08.10.2012

Quitten – aromatische Früchte in leuchtendem Gelb

QuitteZeitweilig fast vergessen zeigt sich die Quitte (botanisch: Cydonia oblonga) als Art der Rosengewächse heute wieder in vielfältigen Formen: Ob als Kompott, Mus, Marmelade oder Likör – die leuchtend gelbe Frucht ist ein Genuss.

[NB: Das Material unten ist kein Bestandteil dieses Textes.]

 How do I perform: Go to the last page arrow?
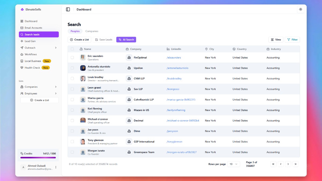(x=295, y=164)
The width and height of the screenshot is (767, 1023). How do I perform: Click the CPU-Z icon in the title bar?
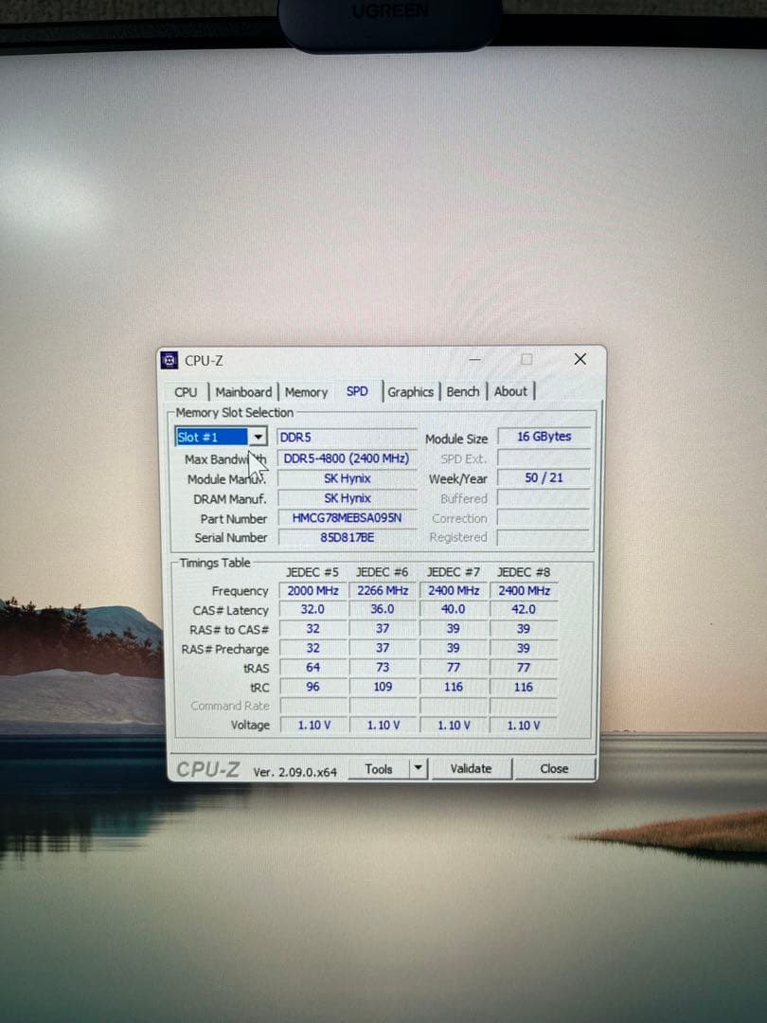[x=169, y=360]
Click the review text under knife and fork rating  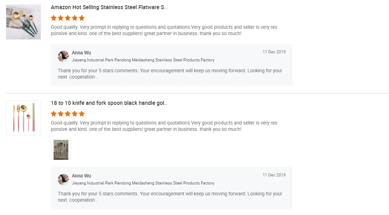(164, 126)
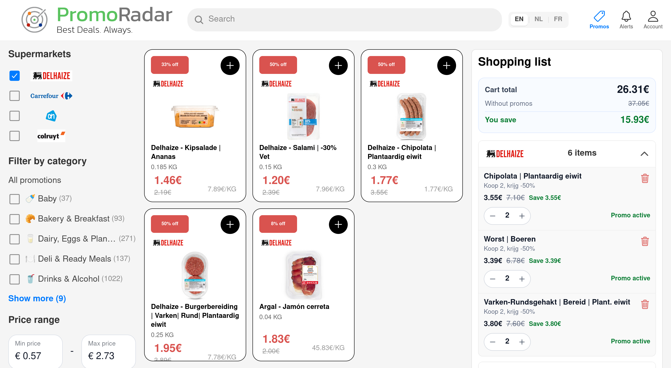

Der Grund für ihre seltene Verwendung liegt wahrscheinlich darin, dass die Quitte im rohen Zustand praktisch nicht verzehrt werden kann, da das Fruchtfleisch recht hart und bitter ist. Erst die Verarbeitung der Frucht sorgt dafür, dass sich ihr aromatischer Geschmack entfaltet. Die inzwischen fast schon exotisch erscheinenden Früchte sollten vor der Verarbeitung außerdem von ihrem pelzigen Flaum, der die Quitte vor dem Austrocknen im Sonnenlicht schützt, befreit werden.

Quitten sollten zudem erst reif gepflückt werden: Die Früchte werden erst dann geerntet, wenn sich ihre grüne Farbe zu einem satten Gelb ändert. Wird das Kernobst zu spät gepflückt, kann sich das Fruchtfleisch bräunlich verfärben, was dem Aroma aber nicht schadet. Pflanzt man einen Quittenbaum an einem sonnigen und geschützten Plätzchen, kommt man jedes Jahr zur Herbstzeit in den Genuss der gelben Früchte.